▸ **Selection**:

================

Austin also favors the apartment-style living that Ross offers, which lends the hall a more relaxed atmosphere accompanied by a larger sense of independence.
“Ross is much larger and has an open apartment feel to it rather than the claustrophobic feel of my first-year hall,” Austin said. “Ross also is very laid-back and quiet.”
Brenna Paukert, a junior Broadcast News major, also enjoys the increased freedom Drake West Village allows in terms of decoration and living space, but qualifies that there are still restrictions in terms of what students are allowed to do to their rooms.
“We get furniture like in the residence halls, and we still can’t hang things by nails on the walls,” Paukert said. “But there is more personal space and more overall shared space to decorate.”
In order to make the apartment feel comfortable, Paukert relies on making her own decorations that reflect her personality and can be reused year to year.
“It’s cheaper to make your own decorations and it’s more fun that way too,” Paukert said. “I still use a lot of the same decorations that I used my two years in the dorms.”

================

▸ **Given material**:
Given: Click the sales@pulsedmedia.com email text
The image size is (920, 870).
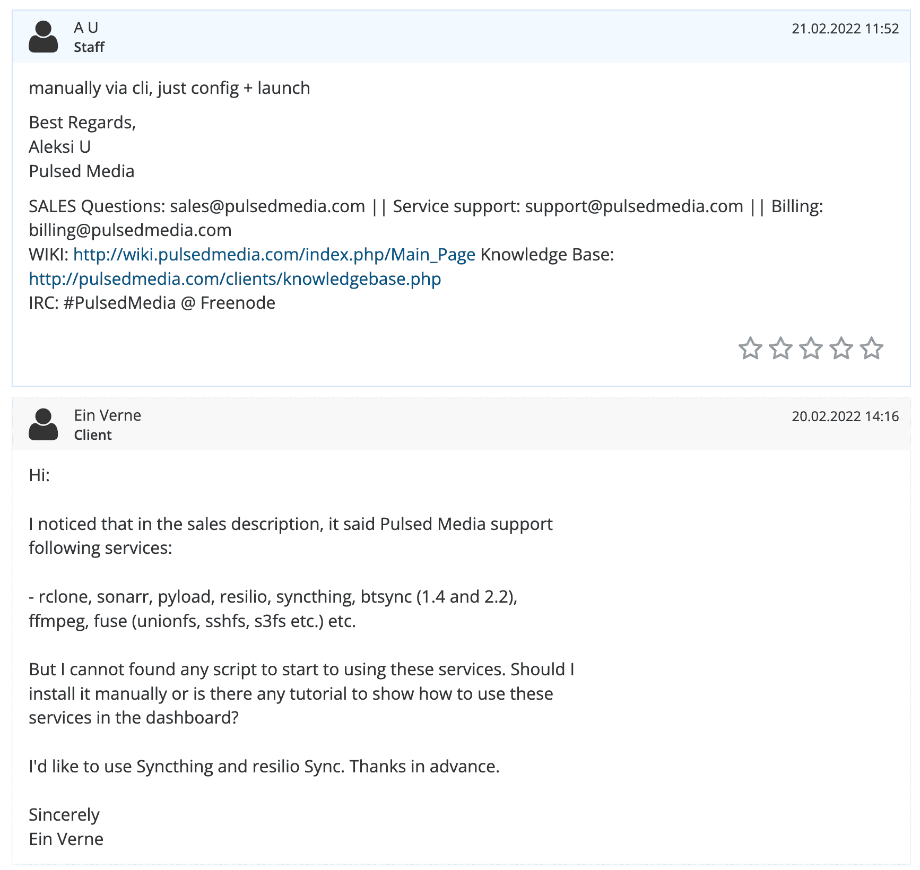Looking at the screenshot, I should pos(267,206).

================

▸ **Parts of the exercise**:
- 1) Answer these from the student housing passage:
(a) What kind of feel does Austin say Ross has, in contrast to the first-year hall?
(b) What is Brenna Paukert's major?
(c) What are students still not allowed to do on their walls?
- 2) From the student housing passage, pull out word for word the part that opens with the words containing "Brenna Paukert, a" and closes with "year to year.".
- 3) Extend the student housing passage from the point where it stops.
None of the data is needed here.

▸ **Exercise responses**:
- 1)
(a) An open apartment feel.
(b) Broadcast News.
(c) Hang things by nails.

- 2)
Brenna Paukert, a junior Broadcast News major, also enjoys the increased freedom Drake West Village allows in terms of decoration and living space, but qualifies that there are still restrictions in terms of what students are allowed to do to their rooms.
“We get furniture like in the residence halls, and we still can’t hang things by nails on the walls,” Paukert said. “But there is more personal space and more overall shared space to decorate.”
In order to make the apartment feel comfortable, Paukert relies on making her own decorations that reflect her personality and can be reused year to year.

- 3)
Although West Village allows students more space to express themselves, junior Radio and Television Production major Lauren Baker, who lives in a house off-campus, is able to assert the most ownership over her space.
“I feel like there is a lot of more freedom to decorate in a house,” Baker said. “I can decorate it as I like and all the furniture is ours. (The house) isn’t regulated by the university.”
Even off-campus, Baker doesn’t feel that she is separated from the Drake community.
“I still feel like I’m part of campus when I live in a house,” Baker said. “I am actually closer to my classes now than I was when I lived in GK last year.”
However, living in a house doesn’t prevent Baker from experiencing the communal living style of student life
“I am still living with several girls, so you have to cooperate and figure out how to get along just like you do in a residence hall floor.”